Titan Quest isn't a new game. It is a refresh of the ARPG released all the way back in 2006. The problem is the game still feels like it is from 2006. That's not to say it's bad. It's just dated and it feels like an old game with a new coat of paint. Particularly when it comes to targeting enemies and player combat animations.

Most modern ARPG controls are intuitive. Sure there will be some special functions that are unique to the game but the ability to switch targets should be something easily done. I could never find this information in Titan Quest's tutorials or help functions. I had to search the internet to find if it was even possible. And before you say "Oh no Rob, you had to look something up on the internet!" yes I understand it wasn't that difficult to do, however; good games are designed well enough that I shouldn't have to. It turns out you can select a new target and you don't have to run away to do so. But it does require you to have to hold down your attack button and then push a direction with your left thumbstick and a wedge will appear highlighting an area. You can then rotate and select an enemy to target. It's not the most convenient.

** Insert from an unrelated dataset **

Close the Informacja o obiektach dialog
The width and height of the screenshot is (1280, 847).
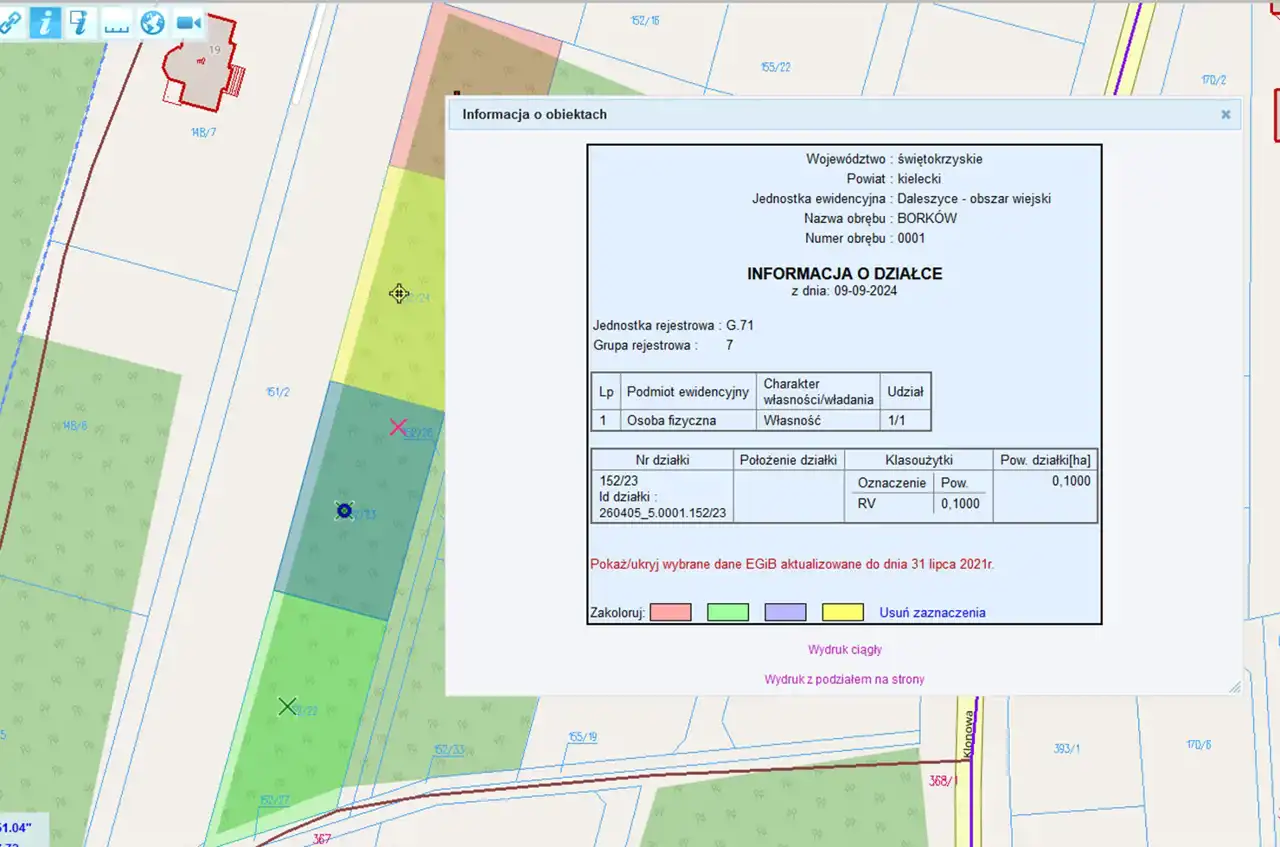(1225, 115)

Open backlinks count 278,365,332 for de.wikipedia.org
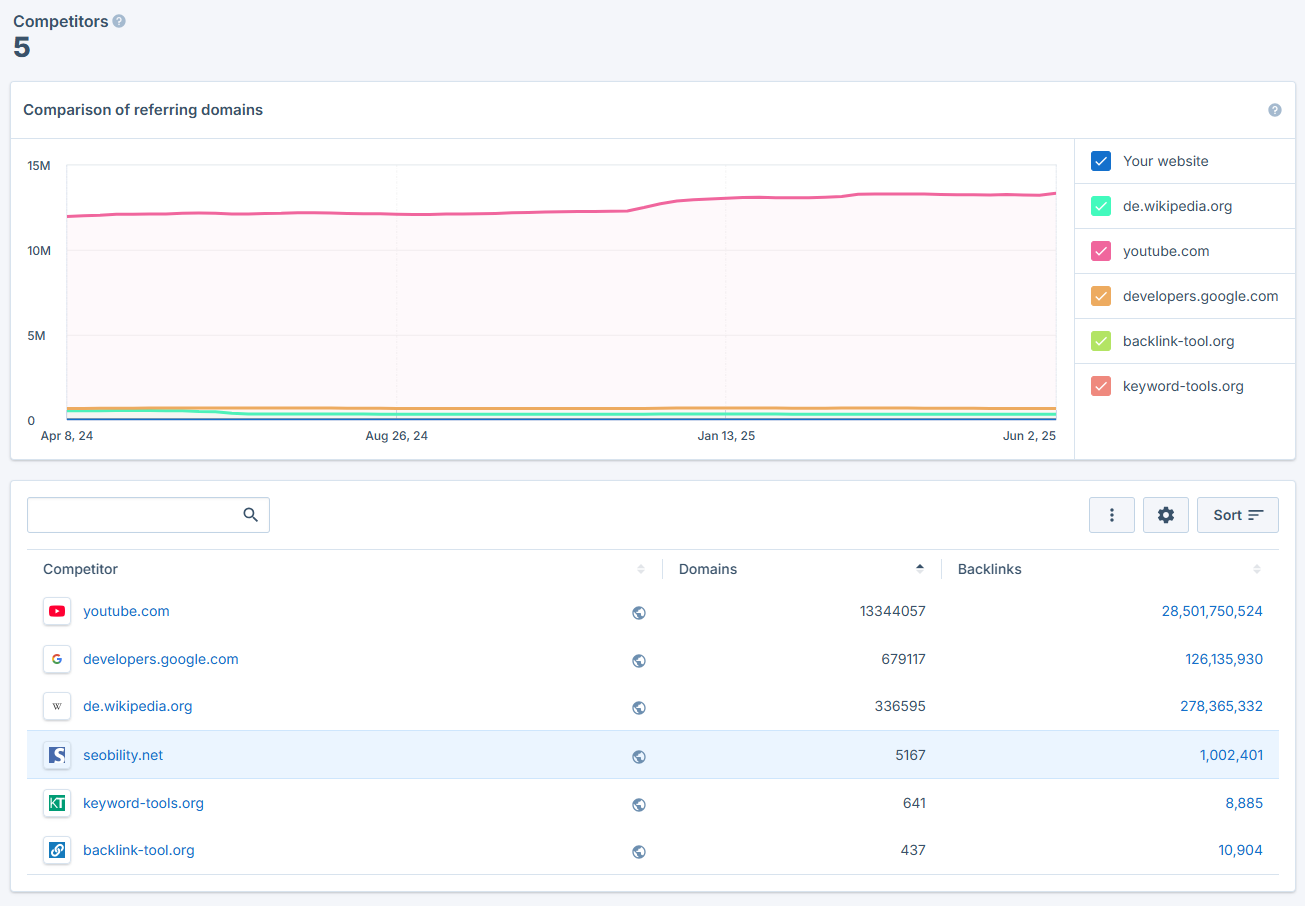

Selecting new targets isn't as easy as a piece of pie.

The graphics look decent on the big screen, but they are clearly lacking modern textures. They look even better in handheld mode and the UI holds up. There are a lot of pop-ins though in handheld mode. I had a lot of "Oh look! How did that shrub just magically appear there?" moments. It definitely wasn't to scare the satyrs away because there are a ton of them. Waaaaaaaaaay too many in fact. They could rename the early stages of this game satyr quest because for the first two hours that feels like the only thing you kill.

Inventory Tetris engage!

When I first sat down to play Titan Quest I almost immediately regretted my decision. There was something just off about the game. After loading it back up and playing for a second, third, even sixth time (I know right? I guess it grew on me, or I wanted to see it threw to save you pain) it became quite evident the issue was the character animations. You swing at the enemies (satyrs) and you don't really connect with them but their health goes down. It just looked awkward.

I got the skills to pay the bills because this blog sure doesn't. :)

The game has all the tropes and trappings you'd expect in an ARPG: copious loot, deep skill system, a throwaway story. However, this one is based on human history and mythology. It even has local and online multiplayer which is great.

Overall though I can't escape the feeling that unless you are a gamer that is really jonesing for an ARPG on the Switch or you have fond nostalgic feelings for Titan Quest, in particular, you might be better served by passing on this game. For $20 it would probably be worth it but for $40 it's hard to recommend.  

6 out of 10. It's not bad, it's just meh. :|

A copy of this game as provided by THQNordiq's PR team.